Pressure is mounting on Conservative minister Andrew Mitchell after police leaders urged him to resign and Labour called for a full account of his outburst at an officer.
The Tory Chief Whip denies claims he swore at a policeman on duty outside Downing Street and called him a "pleb".
The officer concerned has insisted reports of what happened are accurate.
Mr Mitchell has apologised but Labour said No 10 "must make clear" the exact words he used in the confrontation.
The body representing rank-and-file police officers said Mr Mitchell's alleged remarks were "outrageous" while the prime minister said the minister's conduct was "not appropriate".
John Tully, the Metropolitan Police Federation chairman, said the minister's outburst was "disgraceful" and he must resign, adding that the minister was "lucky not to be placed under arrest if indeed he did say those words, and I have no reason to doubt that he did".
Mr Mitchell's behaviour has also been criticised by a number of Conservative colleagues.
'Lack of respect'
The incident occurred on Wednesday after Mr Mitchell, MP for Sutton Coldfield, was told by officers to get off his bicycle as he left Downing Street and use the smaller pedestrian gate instead of the main entrance used by cars.
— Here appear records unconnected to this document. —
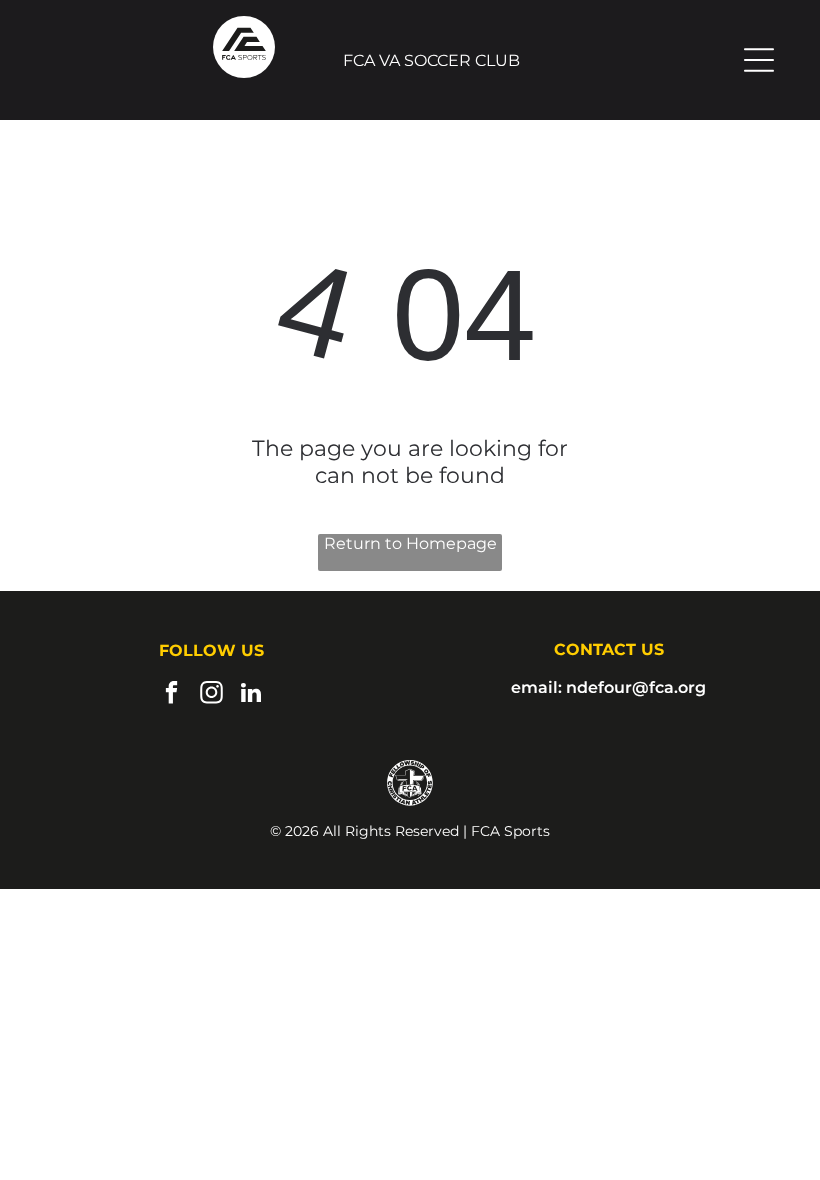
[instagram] (211, 695)
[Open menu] (759, 60)
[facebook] (171, 695)
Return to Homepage (410, 543)
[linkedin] (251, 695)
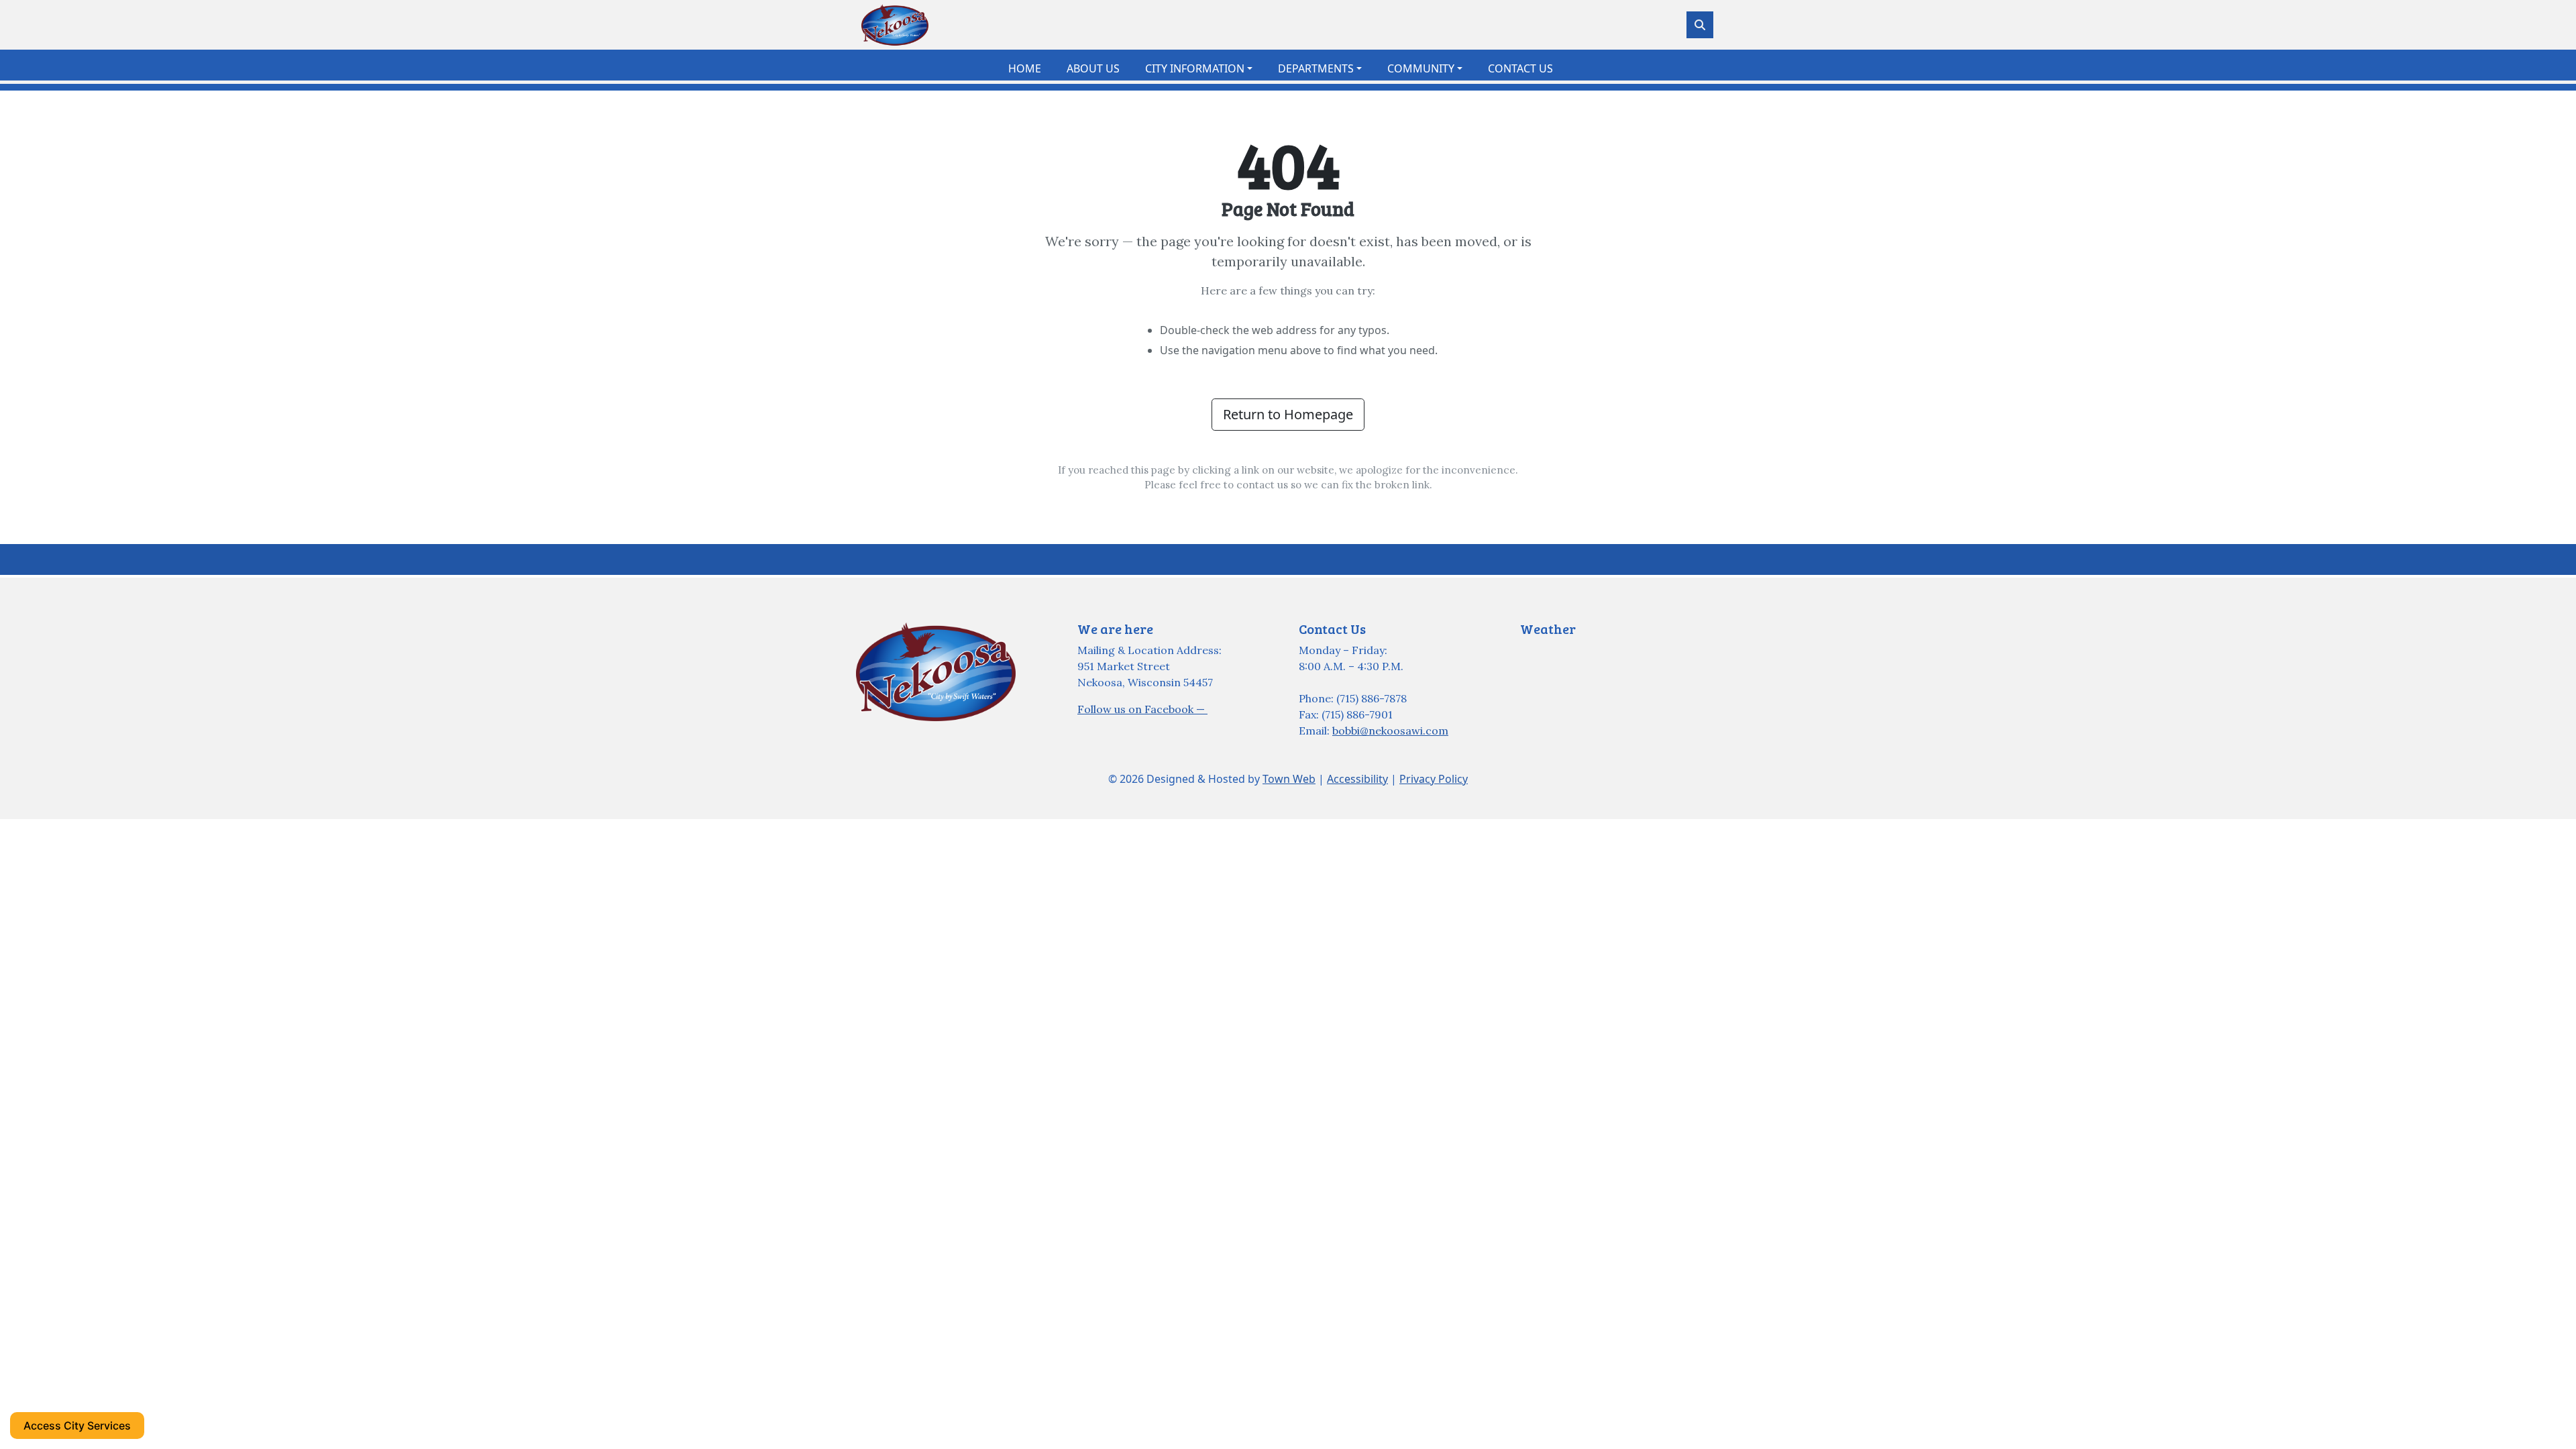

He is reported by the Sun to have used foul language and told the officer at the gates to "learn your place" and "you don't run this government".
The officer - a member of Scotland Yard's Diplomatic Protection Group, SO6 - reported the incident to his superiors.
The BBC's home affairs correspondent Danny Shaw said the officer had backed up the Sun's version of events and the language - including the word "pleb" - that Mr Mitchell was reported to have used.
Downing Street said Mr Mitchell had "apologised profusely" to the officer on the telephone and sources also stressed Mr Cameron had made clear to Mr Mitchell how displeased he is at the confrontation with a police officer.
The source added that the PM still has faith in Mr Mitchell as Chief Whip and that the minister disputes The Sun's version of events.
Mr Cameron said: "He has obviously apologised to me, but more importantly he has apologised thoroughly to the police and that needed to be done."
The prime minister also praised the police, saying they do an "outstanding job".
But Mr Mitchell's apology has not been accepted by police union leaders.
Police Federation national chairman, Paul McKeever, said: "It is hard to fathom how someone who holds the police in such contempt could be allowed to hold a public office.
"Mr Mitchell's half-hearted apology for the comments made whilst leaving Downing Street will do little to build bridges with the police who feel they have once again been treated with a lack of respect and civility by members of this government."
"The lack of regard that some within government appear to hold police officers in is especially disappointing during this tragic week for the service and does nothing for the rock bottom morale of officers in this country."
Backbench Conservative MP Philip Davies said the reported comments were "obviously unacceptable" and that he would tell Mr Mitchell, who attends cabinet but is not a full cabinet minister, so to his face when he next sees him.
And a senior backbencher, who spoke to the BBC on condition of anonymity, said the comments were "not out of character" and Mr Mitchell should consider his position.
"I am deeply shocked that a senior member of the government could speak to an officer in this way," he said.
Asked if Mitchell's position was tenable, he said, "I think it's very difficult for him to continue".
Labour have said the reported comments were "appalling" and No 10 has "a lot of questions to answer".
"Downing Street must make clear exactly what Andrew Mitchell said to the police officer," a party spokesman said.
"There are two alternatives. Either the chief whip used appalling and offensive language to an officer going about their duty or Mr Mitchell is saying the officer is lying.
"Downing Street will know. They must make the position clear urgently. A half-hearted apology is not enough."
Mr Mitchell only became Conservative chief whip earlier this month, after being moved from his previous position as international development secretary in Mr Cameron's first major reshuffle.
In his current role, he is responsible for enforcing party discipline and keeping rebellious backbenchers in line.